Après une vie d’engagement, Michel Belzil tire sa révérence
COATICOOK. Après des décennies à porter plusieurs chapeaux, dont ceux de maire de Barnston-Ouest, préfet de la MRC de Coaticook, président de la Fédération des municipalités du Québec (FQM) et directeur général de la Coopérative funéraire de la région de Coaticook, Michel Belzil tourne la page. L’homme a décidé de prendre sa retraite, laissant derrière lui un parcours ancré au service de sa communauté.
“J’ai eu plusieurs rôles tout au long de ma carrière, reconnaît le principal intéressé. Je les ai tous appréciés. Ce qui me motivait, ç’a toujours été de répondre aux besoins des gens, d’être attentionné et d’être à leur écoute, peu importe la fonction que j’exerçais.”
Si plusieurs se souviennent de lui à titre d’élu, c’est plutôt comme directeur général de la Coopérative funéraire de la région de Coaticook qu’il s’est engagé au cours des dernières années. Les 17 dernières années, pour être exact. “Jamais je n’aurais pensé être demeuré là aussi longtemps, songe celui qui est entré en poste le 8 décembre 2008. À l’époque, je me rappelle, je me disais que j’allais faire ça une ou deux années pour me changer les idées. Finalement, quand Jacinthe Fecteau a quitté [elle occupe dorénavant le poste de directrice au CPE L’Enfantillage], je me suis mis à rencontrer les familles. J’ai vraiment apprécié mon travail d’accompagnement, de soutien.”
DES DEMANDES QUI SORTENT DE L’ORDINAIRE
Être à l’écoute des familles endeuillées, ça veut aussi dire se plier à des demandes qui sortent parfois de l’ordinaire.
“Il y avait des gens qui souhaitaient être exposés à la maison, mais sans embaumement, note-t-il. La loi est très stricte dans ces cas.

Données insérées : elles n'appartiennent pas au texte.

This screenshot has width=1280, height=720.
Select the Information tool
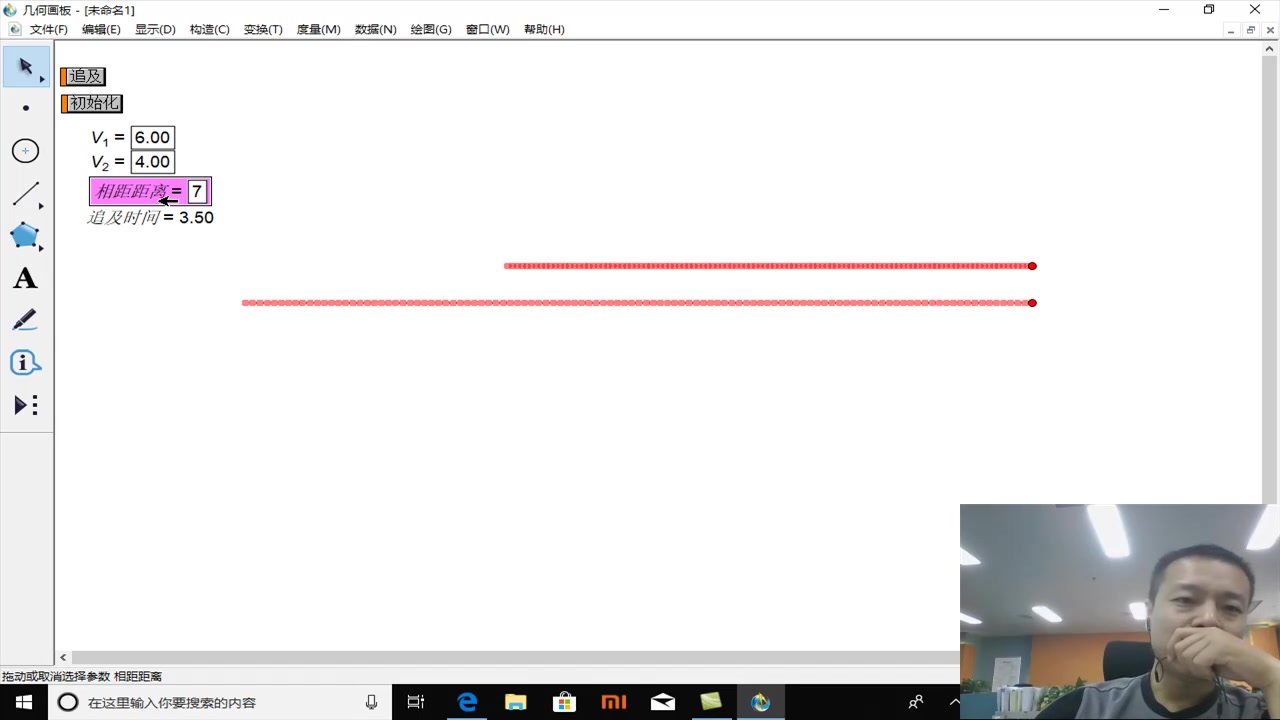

On ne peut pas présenter un corps au public, passé un délai de 24 heures de la date du décès. Dans certaines circonstances, il a fallu faire vite.”
“Je me rappelle aussi d’une cérémonie où nous avons fait entrer une moto dans la salle d’exposition, poursuit M. Belzil. Ça prenait beaucoup de place. On nous avait même demandé s’il était possible de la faire vrombir à l’intérieur. Ç’a plutôt été fait à l’extérieur, tout près de la rue Chelsey.”

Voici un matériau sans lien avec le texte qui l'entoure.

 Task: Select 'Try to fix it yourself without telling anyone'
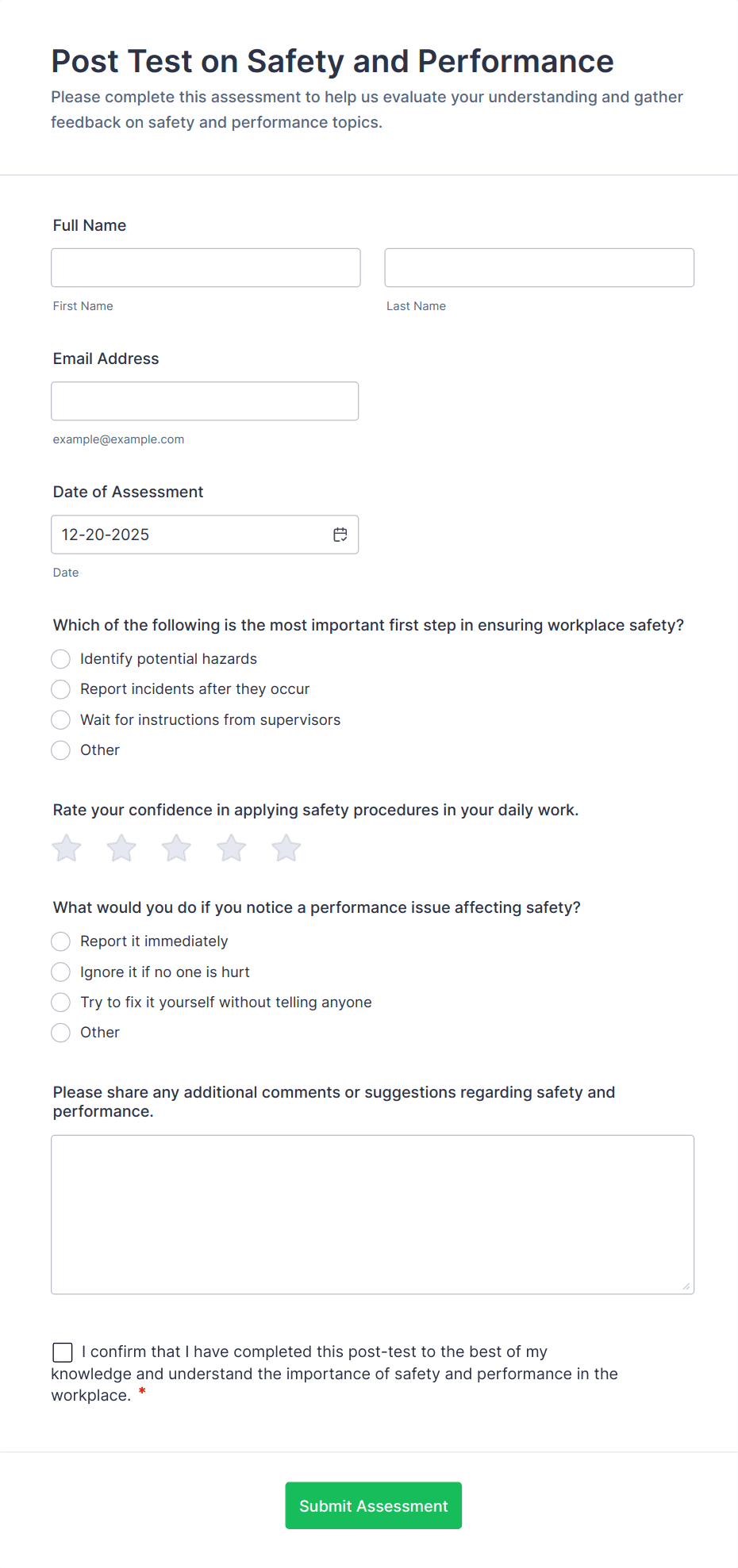(x=60, y=1002)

Lors d’une autre cérémonie, la salle de la coopérative s’est transformée aux couleurs du groupe rock Kiss, l’un des bands préférés d’un défunt.

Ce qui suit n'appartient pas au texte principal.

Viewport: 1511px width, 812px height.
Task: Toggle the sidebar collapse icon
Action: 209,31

L’ex-directeur général de la Coopérative funéraire de la région de Coaticook a vu ce monde évoluer au cours des dernières années. “On s’adapte de plus en plus aux demandes des familles et c’est ce qui fait que les cérémonies sont à l’image de la personne décédée”, laisse-t-il entendre.
“J’observe aussi que les familles sont de moins en moins nombreuses. Les grands rassemblements, il y en aura encore pendant quelque temps, mais ça va s’estomper. Les gens délaissent également les cérémonies à l’église.”
“J’AURAIS PU CONTINUER”
Même s’il a décidé de prendre sa retraite, l’homme de 74 ans dit encore avoir de l’énergie. “J’aurais pu continuer, même si ça commençait à être un petit peu plus difficile en fin de journée. J’ai arrêté parce que je me considérais encore en santé. Si je souhaite réaliser certains projets à la retraite, ça prend la forme.”
Il faut aussi dire que son épouse, Christiane, lui dit de ralentir depuis un p’tit moment.
Chose certaine, il ne s’ennuiera pas. “J’ai six enfants et dix petits-enfants. Je vais leur accorder du temps. Je veux aussi me mettre en forme et faire un peu plus d’exercice. Je ne suis peut-être pas un grand voyageur, mais je veux quand même faire quelques petites excursions de pêche en Abitibi. Et j’ai des plans aussi pour faire des petites rénovations à la maison.”
“Je vais prendre la vie de la manière qu’elle se présentera à moi”, conclut le nouveau retraité.